Although C. elegans is thought to be phyletically separated from vertebrates by 800 million years, it has a well conserved repertoire of extracellular matrix (ECM) proteins. These include nidogen, proteoglycans (perlecan, syndecan, agrin, glypican, typeXVIII collagen, NG2, etc.), laminin, type IV collagen, SPARK, fibulin and fibrillin (Hutter et al., Science 287, 989-994, 2000). As C.elegans is essentially devoid of an interstitial matrix, most of these proteins are likely to be components of basement membranes. Importantly, C. elegans often has fewer isoform-encoding genes for ECM proteins compared to vertebrates. For example, C. elegans has only one fibulin gene (fbl-1), whereas mammals have five fibulin genes. It is therefore easier to genetically analyze the functions of these molecules in C. elegans. We will examine whether there are any genetic interactions between mig-17 or suppressor genes and the genes for other ECM proteins.

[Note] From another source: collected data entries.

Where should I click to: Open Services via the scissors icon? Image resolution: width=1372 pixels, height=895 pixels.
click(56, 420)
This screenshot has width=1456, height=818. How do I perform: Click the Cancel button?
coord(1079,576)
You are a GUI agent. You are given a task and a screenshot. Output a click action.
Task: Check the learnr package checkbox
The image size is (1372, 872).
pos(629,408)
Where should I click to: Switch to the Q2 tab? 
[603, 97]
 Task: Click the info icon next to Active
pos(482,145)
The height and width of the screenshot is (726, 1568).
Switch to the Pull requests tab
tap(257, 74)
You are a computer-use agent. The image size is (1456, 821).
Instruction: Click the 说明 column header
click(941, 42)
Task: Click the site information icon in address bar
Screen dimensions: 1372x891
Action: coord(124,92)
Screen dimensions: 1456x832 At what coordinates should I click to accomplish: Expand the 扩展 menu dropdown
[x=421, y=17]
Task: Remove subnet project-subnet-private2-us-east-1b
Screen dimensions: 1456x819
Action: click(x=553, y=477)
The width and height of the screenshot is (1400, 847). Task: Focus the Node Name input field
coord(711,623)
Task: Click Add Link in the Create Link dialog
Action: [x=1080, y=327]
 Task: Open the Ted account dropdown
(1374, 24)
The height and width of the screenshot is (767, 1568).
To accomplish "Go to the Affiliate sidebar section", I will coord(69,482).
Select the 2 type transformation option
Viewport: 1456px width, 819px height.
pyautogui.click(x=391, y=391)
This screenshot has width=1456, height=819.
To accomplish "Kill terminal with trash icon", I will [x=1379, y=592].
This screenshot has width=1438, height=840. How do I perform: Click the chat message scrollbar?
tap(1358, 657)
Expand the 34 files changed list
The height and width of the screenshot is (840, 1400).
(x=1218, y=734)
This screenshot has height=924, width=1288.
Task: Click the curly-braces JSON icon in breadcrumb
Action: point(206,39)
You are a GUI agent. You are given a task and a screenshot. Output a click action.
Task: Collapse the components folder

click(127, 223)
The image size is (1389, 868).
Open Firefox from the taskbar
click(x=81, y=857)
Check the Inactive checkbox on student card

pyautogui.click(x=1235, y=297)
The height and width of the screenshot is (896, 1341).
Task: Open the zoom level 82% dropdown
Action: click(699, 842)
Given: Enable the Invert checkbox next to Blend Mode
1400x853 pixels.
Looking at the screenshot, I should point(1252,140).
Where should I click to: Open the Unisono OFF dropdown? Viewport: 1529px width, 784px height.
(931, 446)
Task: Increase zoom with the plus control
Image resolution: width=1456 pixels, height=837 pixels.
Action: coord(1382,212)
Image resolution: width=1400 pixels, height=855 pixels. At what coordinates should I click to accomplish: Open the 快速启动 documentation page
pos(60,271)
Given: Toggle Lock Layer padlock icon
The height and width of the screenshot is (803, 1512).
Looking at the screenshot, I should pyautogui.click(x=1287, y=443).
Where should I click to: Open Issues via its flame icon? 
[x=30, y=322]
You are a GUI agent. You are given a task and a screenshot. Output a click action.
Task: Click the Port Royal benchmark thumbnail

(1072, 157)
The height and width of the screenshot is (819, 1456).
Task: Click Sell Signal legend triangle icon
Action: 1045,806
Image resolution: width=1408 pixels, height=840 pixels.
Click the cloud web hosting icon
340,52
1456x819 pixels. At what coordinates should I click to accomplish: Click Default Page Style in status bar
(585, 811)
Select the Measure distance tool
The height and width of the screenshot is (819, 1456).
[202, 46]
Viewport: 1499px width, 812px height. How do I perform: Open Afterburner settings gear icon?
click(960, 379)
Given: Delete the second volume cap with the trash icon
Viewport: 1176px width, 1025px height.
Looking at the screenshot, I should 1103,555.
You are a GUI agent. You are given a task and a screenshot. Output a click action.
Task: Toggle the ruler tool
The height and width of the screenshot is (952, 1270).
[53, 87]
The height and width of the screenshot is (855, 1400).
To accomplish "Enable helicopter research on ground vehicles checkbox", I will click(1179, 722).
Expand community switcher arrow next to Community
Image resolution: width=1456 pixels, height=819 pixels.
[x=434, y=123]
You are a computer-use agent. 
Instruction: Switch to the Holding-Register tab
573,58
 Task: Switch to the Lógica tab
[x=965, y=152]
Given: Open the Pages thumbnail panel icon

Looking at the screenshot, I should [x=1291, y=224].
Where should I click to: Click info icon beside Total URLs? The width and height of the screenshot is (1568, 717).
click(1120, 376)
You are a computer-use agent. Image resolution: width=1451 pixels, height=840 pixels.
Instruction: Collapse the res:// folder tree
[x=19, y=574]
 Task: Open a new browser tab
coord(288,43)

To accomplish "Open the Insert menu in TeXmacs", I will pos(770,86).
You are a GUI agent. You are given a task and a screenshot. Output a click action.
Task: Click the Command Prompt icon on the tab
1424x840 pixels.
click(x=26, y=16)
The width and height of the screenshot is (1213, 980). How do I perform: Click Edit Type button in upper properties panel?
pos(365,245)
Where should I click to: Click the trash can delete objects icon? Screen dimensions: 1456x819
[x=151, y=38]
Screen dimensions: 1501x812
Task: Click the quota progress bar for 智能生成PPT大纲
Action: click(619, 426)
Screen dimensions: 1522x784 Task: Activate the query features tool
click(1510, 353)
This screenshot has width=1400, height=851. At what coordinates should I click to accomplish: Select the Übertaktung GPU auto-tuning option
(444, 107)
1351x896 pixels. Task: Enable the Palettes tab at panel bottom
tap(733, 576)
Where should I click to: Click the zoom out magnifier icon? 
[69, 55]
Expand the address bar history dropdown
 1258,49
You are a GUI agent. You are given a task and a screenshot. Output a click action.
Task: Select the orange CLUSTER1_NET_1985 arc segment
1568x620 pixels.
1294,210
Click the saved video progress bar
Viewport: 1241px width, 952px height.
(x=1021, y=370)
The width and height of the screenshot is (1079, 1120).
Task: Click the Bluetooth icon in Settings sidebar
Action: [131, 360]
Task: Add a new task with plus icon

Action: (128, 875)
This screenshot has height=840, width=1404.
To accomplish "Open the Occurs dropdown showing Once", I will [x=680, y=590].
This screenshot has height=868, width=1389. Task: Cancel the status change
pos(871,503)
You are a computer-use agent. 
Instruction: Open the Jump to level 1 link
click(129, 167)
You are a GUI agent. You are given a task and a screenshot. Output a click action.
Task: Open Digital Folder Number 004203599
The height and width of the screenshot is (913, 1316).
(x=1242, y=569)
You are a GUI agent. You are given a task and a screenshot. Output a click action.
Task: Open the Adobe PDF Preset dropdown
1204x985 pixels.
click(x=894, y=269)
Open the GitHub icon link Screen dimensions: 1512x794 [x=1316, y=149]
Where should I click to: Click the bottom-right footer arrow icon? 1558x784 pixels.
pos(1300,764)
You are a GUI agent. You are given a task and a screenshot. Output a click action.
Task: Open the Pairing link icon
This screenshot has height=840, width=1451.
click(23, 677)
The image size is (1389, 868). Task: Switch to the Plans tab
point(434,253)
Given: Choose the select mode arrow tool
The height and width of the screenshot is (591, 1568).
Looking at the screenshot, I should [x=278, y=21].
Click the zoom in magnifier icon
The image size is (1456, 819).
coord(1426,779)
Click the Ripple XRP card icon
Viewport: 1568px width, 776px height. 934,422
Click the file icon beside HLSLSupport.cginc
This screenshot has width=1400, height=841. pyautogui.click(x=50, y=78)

(4) Biochemical analysis of interacting proteins for MIG-17 and suppressor gene products
Although the genetic screening of interacting molecules is a powerful approach available in C. elegans, it may not be successful in identifying such molecules when they involve functionally redundant genes or mutations which result in lethality. To identify molecules which physically interact with MIG-17 or suppressor proteins, we will carry out coimmunoprecipitation experiments, affinity screening with a column fixed with MIG-17 or suppressor proteins produced by the baculovirus expression system and screening with the yeast two-hybrid system. Once the interacting proteins are found, it will be possible to disrupt the genes for such proteins for functional analysis by a reverse genetics approach.
(5) Development of an in vitro culture system of C. elegans gonad
C. elegans gonad primordium is formed in late embryonic development. The primordium first adheres to the ventral body wall muscle at the first larval (L1) stage, and the DTCs generated in late L1 stage begin to migrate along the ventral muscle at the L2 stage. In dig-1 mutants, the gonad primordium is often missattached to the dorsal body wall muscle or lateral hypodermis (Thomas et al., Cell 62, 1041-1052, 1990; K. Nishiwaki, unpublished). When this occurs functional gonads are still formed, although the morphology of the gonad arms becomes abnormal. It seems that gonad development is not strongly dependent on its position in the body, raising the possibility that the isolated gonad primordium might be able to develop to a certain stage in vitro by devising an appropriate culture medium. We will try to develop in vitro culture system of the C. elegans gonad.